_What the exercise asks_
In the listing below, start your output at the line with "This screenshot has width=1482, height=844." and end it after the line with "Task: Select the 塗工機関連機器 segment label", copying every line exactly.

_Extracted records_

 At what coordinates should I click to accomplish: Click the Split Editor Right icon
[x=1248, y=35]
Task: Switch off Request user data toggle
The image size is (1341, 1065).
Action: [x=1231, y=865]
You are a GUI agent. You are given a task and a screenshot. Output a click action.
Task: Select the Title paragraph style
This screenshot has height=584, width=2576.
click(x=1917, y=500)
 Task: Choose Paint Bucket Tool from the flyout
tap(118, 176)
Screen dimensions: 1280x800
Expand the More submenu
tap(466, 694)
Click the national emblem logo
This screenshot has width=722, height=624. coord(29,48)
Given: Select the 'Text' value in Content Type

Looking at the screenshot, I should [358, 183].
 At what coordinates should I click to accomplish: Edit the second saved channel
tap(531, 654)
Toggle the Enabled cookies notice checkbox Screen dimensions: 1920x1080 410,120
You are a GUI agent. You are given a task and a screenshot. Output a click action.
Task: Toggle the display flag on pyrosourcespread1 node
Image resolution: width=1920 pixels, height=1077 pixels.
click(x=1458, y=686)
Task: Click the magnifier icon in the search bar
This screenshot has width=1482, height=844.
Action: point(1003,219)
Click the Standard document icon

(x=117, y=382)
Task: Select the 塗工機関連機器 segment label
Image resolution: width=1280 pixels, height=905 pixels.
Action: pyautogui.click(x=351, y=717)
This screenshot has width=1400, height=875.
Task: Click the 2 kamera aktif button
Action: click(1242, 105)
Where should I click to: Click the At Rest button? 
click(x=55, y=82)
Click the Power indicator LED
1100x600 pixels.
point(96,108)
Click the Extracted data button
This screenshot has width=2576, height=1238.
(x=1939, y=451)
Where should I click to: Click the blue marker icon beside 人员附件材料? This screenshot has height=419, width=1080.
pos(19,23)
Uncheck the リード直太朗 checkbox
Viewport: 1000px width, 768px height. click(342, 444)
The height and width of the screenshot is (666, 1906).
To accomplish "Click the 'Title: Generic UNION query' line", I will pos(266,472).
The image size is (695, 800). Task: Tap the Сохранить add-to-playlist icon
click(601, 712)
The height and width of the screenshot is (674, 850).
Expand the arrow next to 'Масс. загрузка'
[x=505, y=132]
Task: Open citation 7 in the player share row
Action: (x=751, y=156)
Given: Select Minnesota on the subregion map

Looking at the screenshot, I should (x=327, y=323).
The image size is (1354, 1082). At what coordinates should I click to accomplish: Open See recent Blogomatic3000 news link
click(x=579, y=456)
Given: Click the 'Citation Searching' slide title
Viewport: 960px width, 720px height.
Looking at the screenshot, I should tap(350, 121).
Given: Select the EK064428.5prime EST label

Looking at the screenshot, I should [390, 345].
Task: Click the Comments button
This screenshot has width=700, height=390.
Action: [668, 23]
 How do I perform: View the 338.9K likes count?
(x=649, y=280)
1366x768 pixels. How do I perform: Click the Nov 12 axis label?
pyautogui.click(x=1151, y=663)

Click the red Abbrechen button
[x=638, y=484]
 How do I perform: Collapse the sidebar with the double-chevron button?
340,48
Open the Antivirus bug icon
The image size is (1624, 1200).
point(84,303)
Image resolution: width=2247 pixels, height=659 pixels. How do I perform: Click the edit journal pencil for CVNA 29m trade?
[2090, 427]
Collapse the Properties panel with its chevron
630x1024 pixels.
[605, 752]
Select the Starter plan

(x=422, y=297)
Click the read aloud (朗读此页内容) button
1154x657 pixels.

_Finished task_
This screenshot has width=1482, height=844.
Action: point(1003,219)
Click the Standard document icon

(x=117, y=382)
Task: Select the 塗工機関連機器 segment label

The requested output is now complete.